“fast fashion” vs. environment

by maria

“Fast fashion” is an industry that produces huge quantities of poor quality clothing, depending on what the fashion trend is. This means that, between regular intervals, the clothing collections are renewed and the quantities of garments produced are increasing. It is a fact that “fast fashion” is the second most polluting industry in the world after the oil industry.

According to the UN, in fact, “fast fashion” produces 8% of global greenhouse gas emissions, which are responsible for climate change. Also, garment fabrics produce the most greenhouse gases per unit of material used. Indeed, the carbon dioxide emissions from the “fast fashion” industry are enormous.

Think that, month after month, year after year, instead of getting better this situation gets worse. Fashion trends are renewed and even more clothes are produced, which in essence not only pose a threat to the environment, but are also completely useless to us.

In addition, clothes during the washing process release plastic microfibers that end up in our oceans. In this way, marine life is destroyed and pollution is “having a party”. Fish eat plastic for breakfast and cloth for dinner!

The question is: How can we reverse this situation? It would be a good start not to get carried away by what is in “fashion” and to buy clothes that we really need. Beyond the environmental impacts that come to the fore, it is a pity to become over-consumers, materialists, and create imaginary needs when other people have nothing to eat.

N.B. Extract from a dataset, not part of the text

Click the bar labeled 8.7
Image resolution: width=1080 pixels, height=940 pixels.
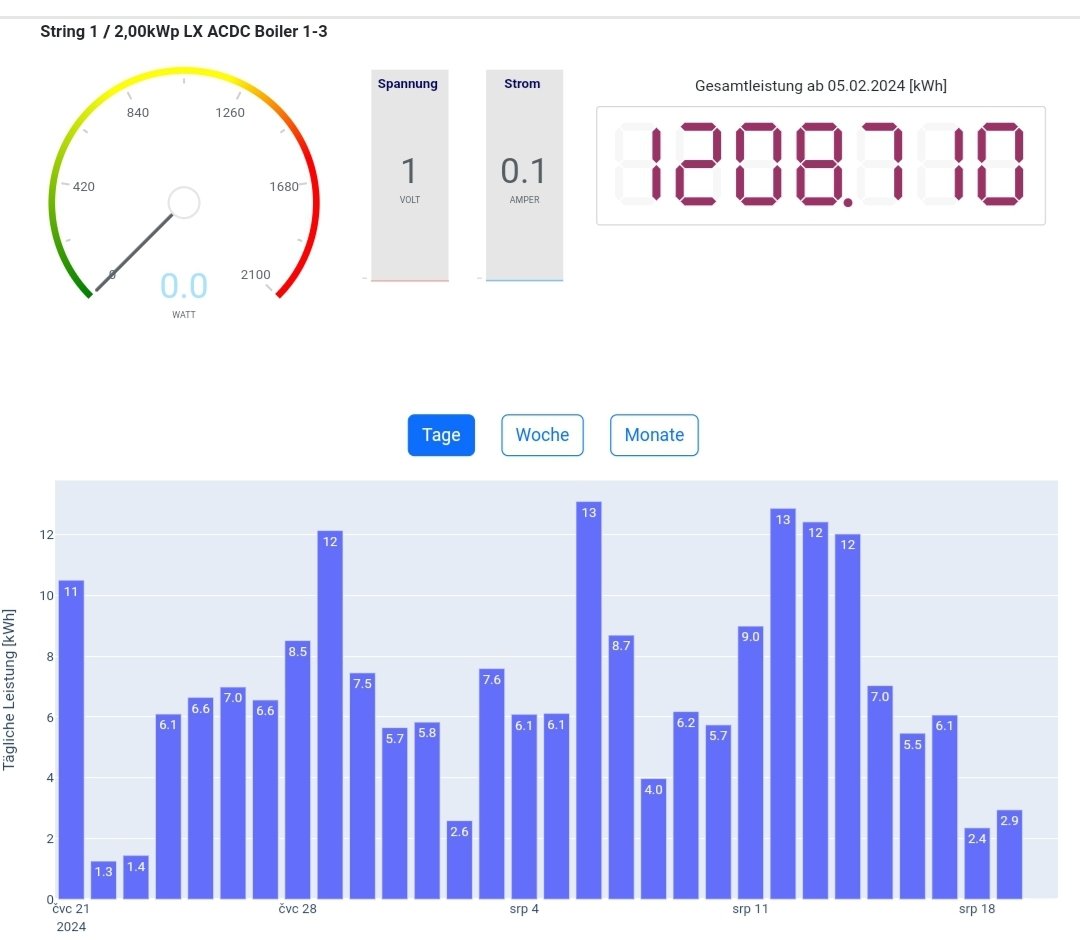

However, when we need to buy a garment, we can buy it from family businesses, to strengthen the local market, to be sure of the production process and the material. The material from which a garment we are going to buy is made is of great concern to us, as if it is, for example, made from 100% cotton, it can be recycled.

At this point, it is good to add that the “fast fashion” industry also promotes child labor, so buying clothes from large chains is like strengthening it.

It should also be mentioned as a solution the purchase of clothes from “thrift shops”, where instead of constantly producing new clothes and burdening the environment, the existing ones circulate from hand to hand. In stores with used, forgotten clothes, anyone can find very unique pieces that no one else has.

In this way, anyone can create their own unique style, which will have nothing to envy from the clothes of the “fast fashion” industry. In addition, clothes in such stores are very economical and you can save a lot of money, which can be invested somewhere that is really worth it (such as offering a plate of food to a hungry fellow human being).

All these options, we can say that make fashion sustainable, if adopted. We must act now while we are still ahead! In a few years there will be no turning back! The “health” of our planet will have reached an irreversible point. Let us all adopt sustainable fashion, for us, for our children, for all living creatures and above all for our home, the planet earth!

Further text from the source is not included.